[identity profile] yahvah.livejournal.com posting in [community profile] talkpolitics
1) If any state makes any thing a tender in payment of debts which isn't gold and silver coin, then that state has broken the supreme law of the land vis-a-vis Article one Section ten.
2) All fifty states make federal reserve notes a tender in payment of debts.
Therefore:
3) All fifty states have broken the supreme law of the land.

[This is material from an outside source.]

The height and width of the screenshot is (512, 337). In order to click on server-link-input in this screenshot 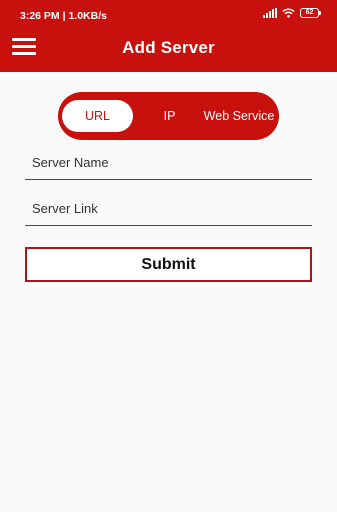, I will do `click(168, 208)`.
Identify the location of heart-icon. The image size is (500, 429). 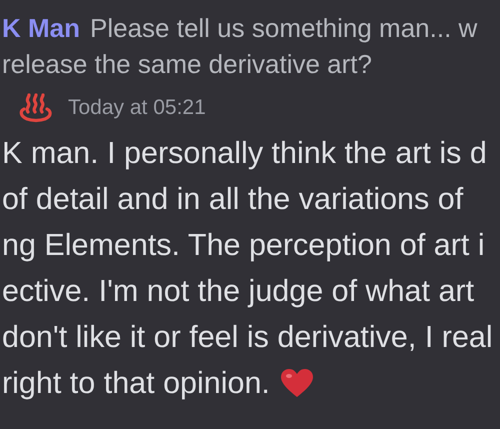
(297, 383).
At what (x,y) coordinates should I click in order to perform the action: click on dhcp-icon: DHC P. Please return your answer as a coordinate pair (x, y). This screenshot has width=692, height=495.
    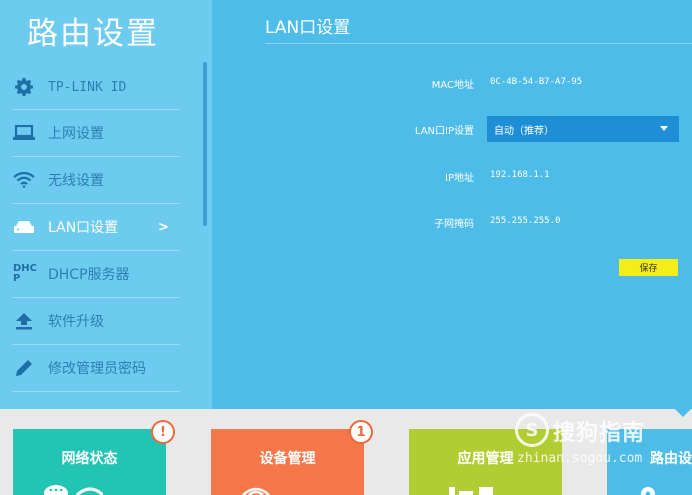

Some of you want to say the U.S. constitution is irrelevant, or the interpretation of the U.S. constitution is somehow fallacious. I'd like to point you to Cornell Law School's site. Notice how there's a hyperlink in section nine for the direct taxes clause, and the link takes you to the sixteenth amendment. The U.S. went through the amendment process to invalidate an original law of the constitution, but the Federal Reserve Act merely went through Congress and then to the President's desk. The exact same thing happens with the war on drugs. We amend the constitution to prohibit alcohol, but we don't amend the constitution to prohibit a less harmful drug like marijuana.

Where's the irrefutable logic which shows how the U.S. doesn't have to amend the constitution?

(no subject)

Date: 10/2/10 03:42 (UTC)
ext_2661: (Default)
From: [identity profile] jennem.livejournal.com
You're not making any sense.

It has to be consistent with the fact that only the feds can coin money and regulate the value thereof, which means, really, the only thing the states can consider money is what the feds make.

I'd say, that's a "yes." What that has to do with your interpretation on the limit of the federal government's power to create legal tender only in the form of a metallurgical coin, I'm not sure.

At any rate, I'm going to bed. I think my position is pretty well established in the 10+ comments that have been made. I'm comfortable leaving the conversation as is for others to read and consider.

(no subject)

Date: 10/2/10 12:59 (UTC)
ext_2661: (Default)
From: [identity profile] jennem.livejournal.com
Maybe they should've thought of all those other metals which were already well-used long before they were even born?

Maybe it didn't really matter because states couldn't coin money in the first instance? State's can't make money, and they can't require their citizens to take anything other than gold or silver as legal tender.

The constitution explicitly limited the power of state governments to make legal tender anything other than gold or silver coin. (In addition to counting lower metallurgical elements out, it also counts out all other forms of legal tender, e.g. chickens, cotton, slaves (at that time), etc.) Are you seriously insinuating that such a limitation necessarily extends to limit the power of the federal government? There's a whole section limiting the federal government's power. If the Framers wanted to limit such a power, given the limitation on state power, don't you think they would have? If the Framers wanted "to coin money" to mean and only mean "to coin gold or silver money," don't you think they would have included such words? They obviously thought about using something other than gold or silver when they limited the power of the states.

That's really what you want to rest your argument on: the Constitution limited the states' power, so ergo, the federal government's power must also be limited to a gold and silver standard?